*Consigne de travail:*
Reprenez l'extrait sur la fin des restrictions sanitaires et rédigez-en la suite à partir de sa dernière phrase.

*Extrait de page:*
Sans surprise, c’est l’histoire des maladies infectieuses qui se répète, fait remarquer le bioéthicien qui a également conseillé l’Organisation mondiale de la santé : Dès que la majorité des personnes favorisées ne courent plus un grand risque, elles ne sont plus intéressées par la mise en place de mesures pour l’ensemble de la société.

La fin des restrictions divise jusqu’au corps médical lui-même. Le Dr Jerome Leis, directeur de la prévention des infections à l’Hôpital Sunnybrook, juge qu’il est tout à fait approprié d’assouplir les mesures sanitaires en ce moment étant donné tous les indicateurs qui sont favorables, même s’il continue de préconiser le port du masque, en particulier depuis l’apparition du sous-variant BA.2 d’Omicron.

*Données fournies:*
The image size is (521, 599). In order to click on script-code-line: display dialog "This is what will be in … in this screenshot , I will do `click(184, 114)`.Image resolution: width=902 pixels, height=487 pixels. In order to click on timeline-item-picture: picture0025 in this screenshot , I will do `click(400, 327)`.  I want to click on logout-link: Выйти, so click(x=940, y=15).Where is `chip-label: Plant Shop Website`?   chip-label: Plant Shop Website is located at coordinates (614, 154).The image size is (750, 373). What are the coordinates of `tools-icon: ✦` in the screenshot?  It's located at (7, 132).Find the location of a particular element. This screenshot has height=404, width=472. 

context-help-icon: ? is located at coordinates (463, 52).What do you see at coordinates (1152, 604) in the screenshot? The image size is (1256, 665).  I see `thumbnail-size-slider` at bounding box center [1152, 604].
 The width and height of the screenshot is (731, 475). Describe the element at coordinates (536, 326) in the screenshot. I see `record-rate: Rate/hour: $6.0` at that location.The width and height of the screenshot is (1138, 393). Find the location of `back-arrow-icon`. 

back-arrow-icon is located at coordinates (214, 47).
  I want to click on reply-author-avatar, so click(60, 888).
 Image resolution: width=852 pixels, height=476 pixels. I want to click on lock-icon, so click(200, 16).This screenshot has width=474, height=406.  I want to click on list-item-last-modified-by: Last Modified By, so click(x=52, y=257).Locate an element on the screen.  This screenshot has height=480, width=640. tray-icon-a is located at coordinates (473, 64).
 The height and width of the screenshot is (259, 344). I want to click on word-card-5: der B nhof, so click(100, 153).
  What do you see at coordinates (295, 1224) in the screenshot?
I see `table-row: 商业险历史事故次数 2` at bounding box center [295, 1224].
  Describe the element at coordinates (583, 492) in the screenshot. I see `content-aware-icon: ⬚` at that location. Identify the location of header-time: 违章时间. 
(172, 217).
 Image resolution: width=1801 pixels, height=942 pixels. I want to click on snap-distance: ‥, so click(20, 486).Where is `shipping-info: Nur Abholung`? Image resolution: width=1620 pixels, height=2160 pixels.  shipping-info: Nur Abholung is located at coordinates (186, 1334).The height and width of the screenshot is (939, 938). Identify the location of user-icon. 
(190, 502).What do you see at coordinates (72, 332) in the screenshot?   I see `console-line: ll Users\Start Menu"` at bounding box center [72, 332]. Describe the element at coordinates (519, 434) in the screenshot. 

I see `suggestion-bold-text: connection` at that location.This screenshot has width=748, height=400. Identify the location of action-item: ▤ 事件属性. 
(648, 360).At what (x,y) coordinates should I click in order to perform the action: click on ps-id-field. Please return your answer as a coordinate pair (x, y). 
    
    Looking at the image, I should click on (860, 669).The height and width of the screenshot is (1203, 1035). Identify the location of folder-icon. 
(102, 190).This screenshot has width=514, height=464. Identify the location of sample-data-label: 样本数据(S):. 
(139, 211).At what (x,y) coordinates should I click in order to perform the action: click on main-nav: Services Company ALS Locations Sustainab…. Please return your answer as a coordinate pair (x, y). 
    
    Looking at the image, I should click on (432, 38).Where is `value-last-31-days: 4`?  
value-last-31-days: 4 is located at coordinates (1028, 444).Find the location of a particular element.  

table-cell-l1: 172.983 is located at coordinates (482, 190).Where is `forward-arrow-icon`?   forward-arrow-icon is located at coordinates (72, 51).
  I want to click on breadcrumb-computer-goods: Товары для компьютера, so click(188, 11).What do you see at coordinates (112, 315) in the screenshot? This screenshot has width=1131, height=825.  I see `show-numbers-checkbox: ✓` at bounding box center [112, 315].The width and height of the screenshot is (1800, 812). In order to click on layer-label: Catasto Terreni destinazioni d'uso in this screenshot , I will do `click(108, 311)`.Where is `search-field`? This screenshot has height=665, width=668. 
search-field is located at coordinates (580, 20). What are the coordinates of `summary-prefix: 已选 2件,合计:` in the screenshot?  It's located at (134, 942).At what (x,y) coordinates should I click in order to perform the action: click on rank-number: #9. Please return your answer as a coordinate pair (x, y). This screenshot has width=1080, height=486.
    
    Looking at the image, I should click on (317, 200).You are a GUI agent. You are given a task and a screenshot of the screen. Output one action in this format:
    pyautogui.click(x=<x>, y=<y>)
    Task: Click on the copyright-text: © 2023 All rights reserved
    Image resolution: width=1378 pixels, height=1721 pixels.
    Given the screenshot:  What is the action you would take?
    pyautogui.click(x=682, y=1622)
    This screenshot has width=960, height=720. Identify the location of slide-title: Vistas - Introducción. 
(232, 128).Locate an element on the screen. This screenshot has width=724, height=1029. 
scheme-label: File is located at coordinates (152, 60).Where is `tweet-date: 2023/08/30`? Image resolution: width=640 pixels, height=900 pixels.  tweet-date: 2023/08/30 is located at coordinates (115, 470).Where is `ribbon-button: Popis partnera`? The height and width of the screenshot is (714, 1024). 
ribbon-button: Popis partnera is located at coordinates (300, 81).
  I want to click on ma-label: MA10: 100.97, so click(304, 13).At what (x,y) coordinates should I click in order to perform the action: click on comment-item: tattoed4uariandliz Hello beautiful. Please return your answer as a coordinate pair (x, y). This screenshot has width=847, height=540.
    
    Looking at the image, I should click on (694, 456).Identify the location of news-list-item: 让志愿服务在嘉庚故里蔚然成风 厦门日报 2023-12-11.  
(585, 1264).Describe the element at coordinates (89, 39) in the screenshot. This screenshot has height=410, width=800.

*Résultat de l'exercice:*
Selon les récentes projections de la santé publique du Canada, la levée des restrictions sanitaires pourrait mener à une recrudescence des cas au mois de mars et à une vague potentiellement plus élevée qu’en janvier avec néanmoins des hospitalisations quotidiennes moindres.

« Des mesures assez faciles comme le masque, ça peut avoir un effet important pour essayer de réduire l’impact d’Omicron d’ici l’été. »

— Une citation de  Dr Jerome Leis, directeur de la prévention des infections à l’Hôpital Sunnybrook de Toronto

Prudent lui aussi, le Dr Hugues Loemba met en garde contre un relâchement trop précoce des mesures sanitaires en citant le Danemark qui a levé toutes ses restrictions anti-COVID malgré des cas record et des hospitalisations en hausse.

En Ontario aussi, dit-il, on semble aller un peu plus vite que les exigences de santé publique [en privilégiant] les critères économiques et de santé mentale, en oubliant que le virus n’est jamais loin et peut nous revenir.

Le virologue rattaché à l’Hôpital Montfort et professeur à l’Université d’Ottawa ne cache pas ses inquiétudes sur la fin annoncée du passeport vaccinal. Couplé au délaissement du masque, cela pourrait créer des environnements à forte contagiosité si des personnes non vaccinées en côtoyaient d’autres sans masque.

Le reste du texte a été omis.